Zhang Min, Davidian Marie
Department of Statistics, North Carolina State University, Raleigh, North Carolina 27695-8203, USA.
Biometrics. 2008 Jun;64(2):567-76. doi: 10.1111/j.1541-0420.2007.00928.x. Epub 2007 Oct 25.
A general framework for regression analysis of time-to-event data subject to arbitrary patterns of censoring is proposed. The approach is relevant when the analyst is willing to assume that distributions governing model components that are ordinarily left unspecified in popular semiparametric regression models, such as the baseline hazard function in the proportional hazards model, have densities satisfying mild "smoothness" conditions. Densities are approximated by a truncated series expansion that, for fixed degree of truncation, results in a "parametric" representation, which makes likelihood-based inference coupled with adaptive choice of the degree of truncation, and hence flexibility of the model, computationally and conceptually straightforward with data subject to any pattern of censoring. The formulation allows popular models, such as the proportional hazards, proportional odds, and accelerated failure time models, to be placed in a common framework; provides a principled basis for choosing among them; and renders useful extensions of the models straightforward.
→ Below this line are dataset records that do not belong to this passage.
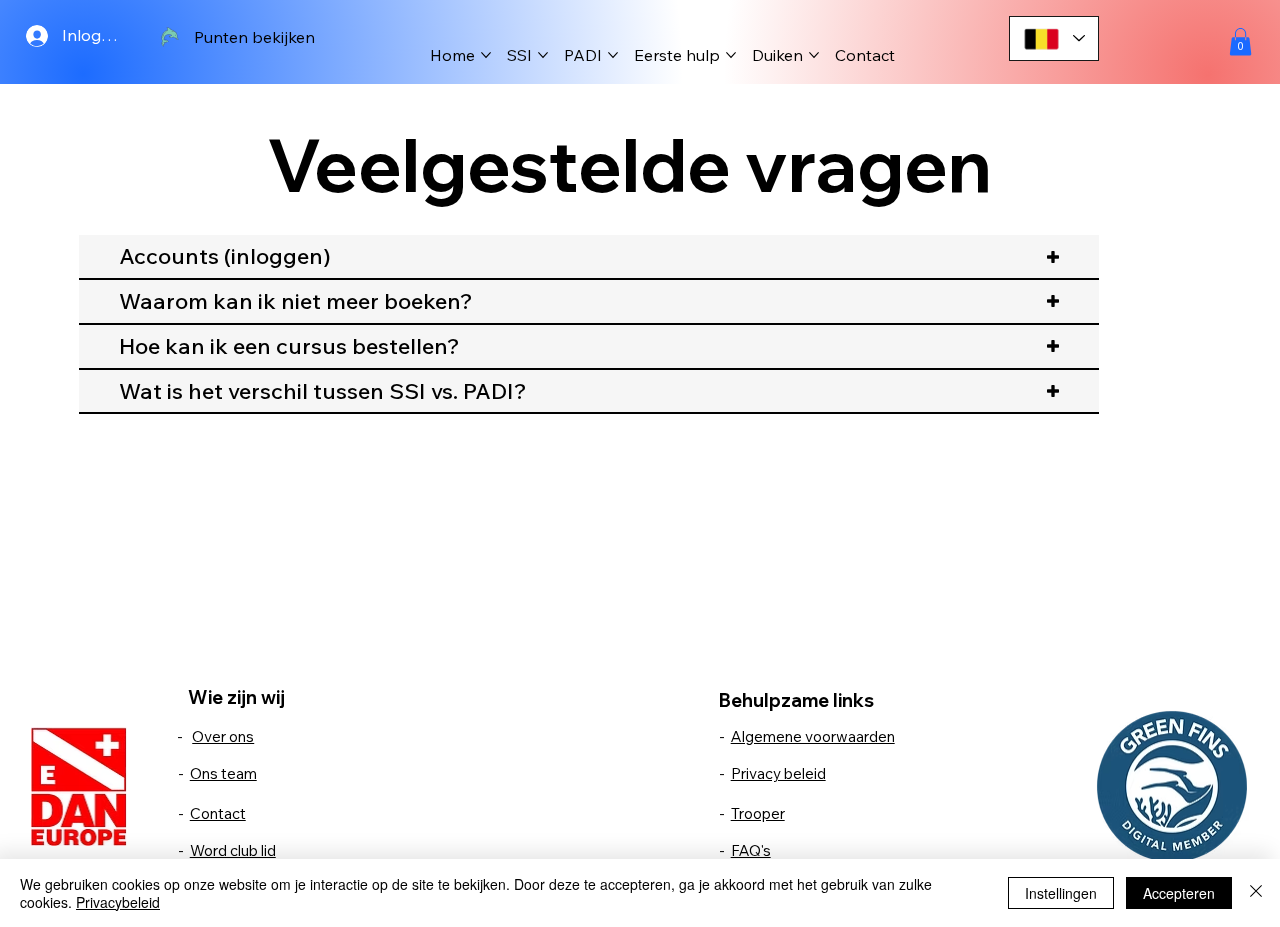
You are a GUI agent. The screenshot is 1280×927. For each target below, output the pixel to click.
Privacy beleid (778, 773)
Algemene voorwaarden (813, 736)
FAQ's (751, 850)
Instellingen (1061, 893)
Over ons (223, 736)
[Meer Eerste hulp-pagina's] (731, 55)
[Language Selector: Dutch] (1054, 38)
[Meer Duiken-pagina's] (814, 55)
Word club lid (233, 850)
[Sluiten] (1256, 893)
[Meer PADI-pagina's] (613, 55)
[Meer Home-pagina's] (486, 55)
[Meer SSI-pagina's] (543, 55)
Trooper (758, 813)
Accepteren (1179, 893)
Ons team (223, 773)
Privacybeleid (118, 902)
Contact (218, 813)
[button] (1240, 41)
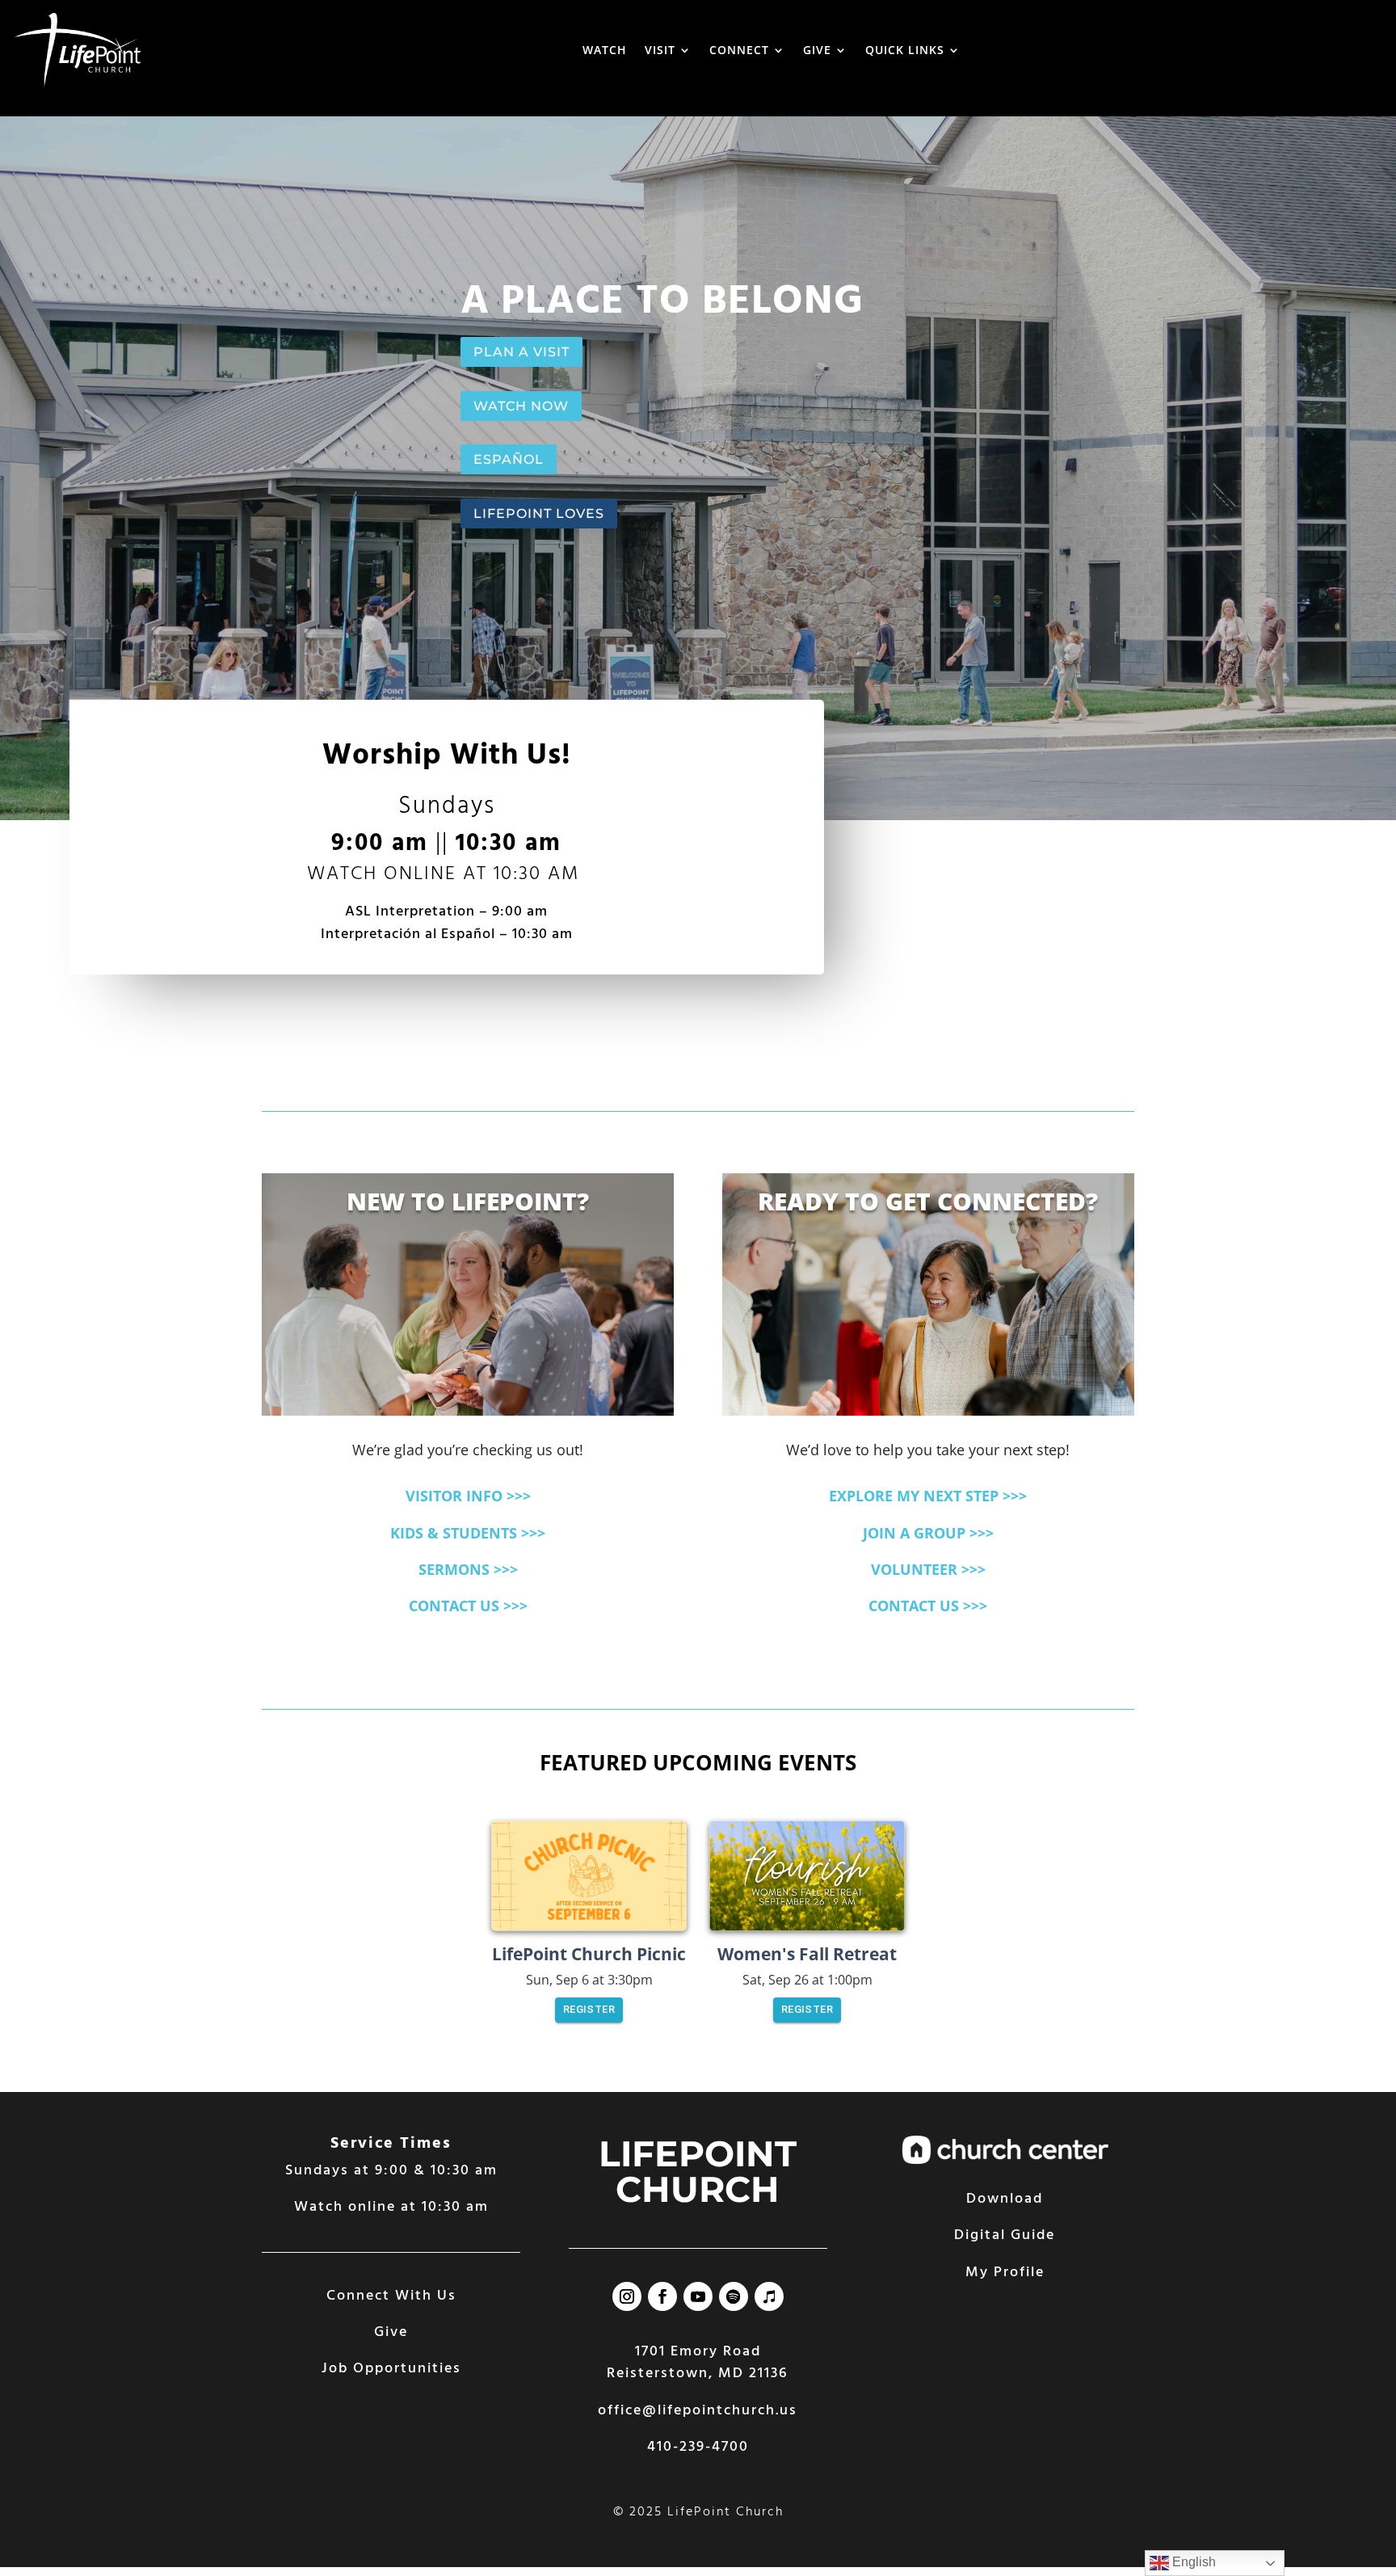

The utility and performance of the methods are demonstrated via simulations and by application to data from time-to-event studies.
本文提出了一个用于对受任意删失模式影响的事件发生时间数据进行回归分析的通用框架。当分析人员愿意假设控制模型组件的分布(这些分布在流行的半参数回归模型中通常未明确指定,例如比例风险模型中的基线风险函数)具有满足适度“平滑性”条件的密度时,该方法是适用的。密度通过截断级数展开进行近似,对于固定的截断程度,会得到一个“参数化”表示,这使得基于似然的推断与截断程度的自适应选择相结合,从而使模型具有灵活性,对于受任何删失模式影响的数据,在计算和概念上都很直接。该公式允许将流行的模型,如比例风险模型、比例优势模型和加速失效时间模型,置于一个通用框架中;为在这些模型之间进行选择提供了一个有原则的基础;并使模型的有用扩展变得直接明了。通过模拟以及将其应用于事件发生时间研究的数据,展示了这些方法的实用性和性能。